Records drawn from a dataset

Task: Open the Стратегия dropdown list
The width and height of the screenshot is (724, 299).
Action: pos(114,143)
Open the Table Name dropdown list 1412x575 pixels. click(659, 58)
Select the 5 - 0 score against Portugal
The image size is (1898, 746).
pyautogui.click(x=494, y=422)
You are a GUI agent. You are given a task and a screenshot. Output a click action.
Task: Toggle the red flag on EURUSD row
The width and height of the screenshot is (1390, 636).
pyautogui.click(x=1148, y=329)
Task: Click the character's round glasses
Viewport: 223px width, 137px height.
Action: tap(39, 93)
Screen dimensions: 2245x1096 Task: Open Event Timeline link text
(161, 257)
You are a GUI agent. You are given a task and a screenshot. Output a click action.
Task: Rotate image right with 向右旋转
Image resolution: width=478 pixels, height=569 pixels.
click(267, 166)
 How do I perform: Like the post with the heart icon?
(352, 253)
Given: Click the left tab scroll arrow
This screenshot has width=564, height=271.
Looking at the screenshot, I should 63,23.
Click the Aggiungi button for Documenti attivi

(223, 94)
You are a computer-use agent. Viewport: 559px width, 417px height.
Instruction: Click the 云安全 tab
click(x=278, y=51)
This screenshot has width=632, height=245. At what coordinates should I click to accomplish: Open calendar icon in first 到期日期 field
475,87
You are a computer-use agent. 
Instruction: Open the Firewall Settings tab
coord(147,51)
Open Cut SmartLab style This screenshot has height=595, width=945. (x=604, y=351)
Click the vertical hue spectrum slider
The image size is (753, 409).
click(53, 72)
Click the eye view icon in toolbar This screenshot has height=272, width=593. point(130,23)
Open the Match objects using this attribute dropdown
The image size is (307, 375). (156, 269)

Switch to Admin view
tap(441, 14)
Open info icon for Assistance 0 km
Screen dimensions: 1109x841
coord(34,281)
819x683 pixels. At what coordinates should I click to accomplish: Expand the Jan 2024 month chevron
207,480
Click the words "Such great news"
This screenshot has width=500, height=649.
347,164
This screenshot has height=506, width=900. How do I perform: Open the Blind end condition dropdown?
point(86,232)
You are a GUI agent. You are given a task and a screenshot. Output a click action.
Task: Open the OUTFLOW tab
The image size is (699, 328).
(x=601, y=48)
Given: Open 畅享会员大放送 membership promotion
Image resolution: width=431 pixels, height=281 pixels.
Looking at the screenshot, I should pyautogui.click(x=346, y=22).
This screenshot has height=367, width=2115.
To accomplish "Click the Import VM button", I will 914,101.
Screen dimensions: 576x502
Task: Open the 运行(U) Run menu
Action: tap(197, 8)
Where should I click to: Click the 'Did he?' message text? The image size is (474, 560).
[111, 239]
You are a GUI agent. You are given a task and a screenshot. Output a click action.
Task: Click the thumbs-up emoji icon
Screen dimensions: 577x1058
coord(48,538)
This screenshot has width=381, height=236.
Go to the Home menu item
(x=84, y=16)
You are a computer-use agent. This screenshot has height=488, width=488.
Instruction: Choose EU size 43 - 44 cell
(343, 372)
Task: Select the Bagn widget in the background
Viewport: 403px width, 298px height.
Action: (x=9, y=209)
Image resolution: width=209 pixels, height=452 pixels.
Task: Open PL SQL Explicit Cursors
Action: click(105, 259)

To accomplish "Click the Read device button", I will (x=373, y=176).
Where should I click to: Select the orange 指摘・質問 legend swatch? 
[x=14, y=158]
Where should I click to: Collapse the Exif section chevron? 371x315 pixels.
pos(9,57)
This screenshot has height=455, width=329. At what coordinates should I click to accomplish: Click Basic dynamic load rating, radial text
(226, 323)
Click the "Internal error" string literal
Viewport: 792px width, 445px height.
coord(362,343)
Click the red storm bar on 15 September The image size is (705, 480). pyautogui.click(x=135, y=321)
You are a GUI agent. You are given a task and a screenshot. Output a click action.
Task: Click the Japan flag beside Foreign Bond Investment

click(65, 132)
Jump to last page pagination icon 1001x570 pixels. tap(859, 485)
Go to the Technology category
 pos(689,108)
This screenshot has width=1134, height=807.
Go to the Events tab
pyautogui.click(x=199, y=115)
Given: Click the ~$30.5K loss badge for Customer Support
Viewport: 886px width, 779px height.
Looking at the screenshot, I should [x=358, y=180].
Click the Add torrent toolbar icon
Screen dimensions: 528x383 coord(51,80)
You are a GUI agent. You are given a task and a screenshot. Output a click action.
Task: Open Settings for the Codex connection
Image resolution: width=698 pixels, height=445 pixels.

■ Goal of the exercise:
Copy each entry above exactly, character for character.

■ Solution to the exercise:
Task: Open the Стратегия dropdown list
The width and height of the screenshot is (724, 299).
Action: pos(114,143)
Open the Table Name dropdown list 1412x575 pixels. click(659, 58)
Select the 5 - 0 score against Portugal
The image size is (1898, 746).
pyautogui.click(x=494, y=422)
You are a GUI agent. You are given a task and a screenshot. Output a click action.
Task: Toggle the red flag on EURUSD row
The width and height of the screenshot is (1390, 636).
pyautogui.click(x=1148, y=329)
Task: Click the character's round glasses
Viewport: 223px width, 137px height.
Action: tap(39, 93)
Screen dimensions: 2245x1096 Task: Open Event Timeline link text
(161, 257)
You are a GUI agent. You are given a task and a screenshot. Output a click action.
Task: Rotate image right with 向右旋转
Image resolution: width=478 pixels, height=569 pixels.
click(267, 166)
 How do I perform: Like the post with the heart icon?
(352, 253)
Given: Click the left tab scroll arrow
This screenshot has width=564, height=271.
Looking at the screenshot, I should 63,23.
Click the Aggiungi button for Documenti attivi

(223, 94)
You are a computer-use agent. Viewport: 559px width, 417px height.
Instruction: Click the 云安全 tab
click(x=278, y=51)
This screenshot has width=632, height=245. At what coordinates should I click to accomplish: Open calendar icon in first 到期日期 field
475,87
You are a computer-use agent. 
Instruction: Open the Firewall Settings tab
coord(147,51)
Open Cut SmartLab style This screenshot has height=595, width=945. (x=604, y=351)
Click the vertical hue spectrum slider
The image size is (753, 409).
click(53, 72)
Click the eye view icon in toolbar This screenshot has height=272, width=593. point(130,23)
Open the Match objects using this attribute dropdown
The image size is (307, 375). (156, 269)

Switch to Admin view
tap(441, 14)
Open info icon for Assistance 0 km
Screen dimensions: 1109x841
coord(34,281)
819x683 pixels. At what coordinates should I click to accomplish: Expand the Jan 2024 month chevron
207,480
Click the words "Such great news"
This screenshot has width=500, height=649.
347,164
This screenshot has height=506, width=900. How do I perform: Open the Blind end condition dropdown?
point(86,232)
You are a GUI agent. You are given a task and a screenshot. Output a click action.
Task: Open the OUTFLOW tab
The image size is (699, 328).
(x=601, y=48)
Given: Open 畅享会员大放送 membership promotion
Image resolution: width=431 pixels, height=281 pixels.
Looking at the screenshot, I should pyautogui.click(x=346, y=22).
This screenshot has height=367, width=2115.
To accomplish "Click the Import VM button", I will 914,101.
Screen dimensions: 576x502
Task: Open the 运行(U) Run menu
Action: tap(197, 8)
Where should I click to: Click the 'Did he?' message text? The image size is (474, 560).
[111, 239]
You are a GUI agent. You are given a task and a screenshot. Output a click action.
Task: Click the thumbs-up emoji icon
Screen dimensions: 577x1058
coord(48,538)
This screenshot has width=381, height=236.
Go to the Home menu item
(x=84, y=16)
You are a computer-use agent. This screenshot has height=488, width=488.
Instruction: Choose EU size 43 - 44 cell
(343, 372)
Task: Select the Bagn widget in the background
Viewport: 403px width, 298px height.
Action: (x=9, y=209)
Image resolution: width=209 pixels, height=452 pixels.
Task: Open PL SQL Explicit Cursors
Action: click(105, 259)

To accomplish "Click the Read device button", I will (x=373, y=176).
Where should I click to: Select the orange 指摘・質問 legend swatch? 
[x=14, y=158]
Where should I click to: Collapse the Exif section chevron? 371x315 pixels.
pos(9,57)
This screenshot has height=455, width=329. At what coordinates should I click to accomplish: Click Basic dynamic load rating, radial text
(226, 323)
Click the "Internal error" string literal
Viewport: 792px width, 445px height.
coord(362,343)
Click the red storm bar on 15 September The image size is (705, 480). pyautogui.click(x=135, y=321)
You are a GUI agent. You are given a task and a screenshot. Output a click action.
Task: Click the Japan flag beside Foreign Bond Investment

click(65, 132)
Jump to last page pagination icon 1001x570 pixels. tap(859, 485)
Go to the Technology category
 pos(689,108)
This screenshot has width=1134, height=807.
Go to the Events tab
pyautogui.click(x=199, y=115)
Given: Click the ~$30.5K loss badge for Customer Support
Viewport: 886px width, 779px height.
Looking at the screenshot, I should [x=358, y=180].
Click the Add torrent toolbar icon
Screen dimensions: 528x383 coord(51,80)
You are a GUI agent. You are given a task and a screenshot. Output a click action.
Task: Open Settings for the Codex connection
Image resolution: width=698 pixels, height=445 pixels.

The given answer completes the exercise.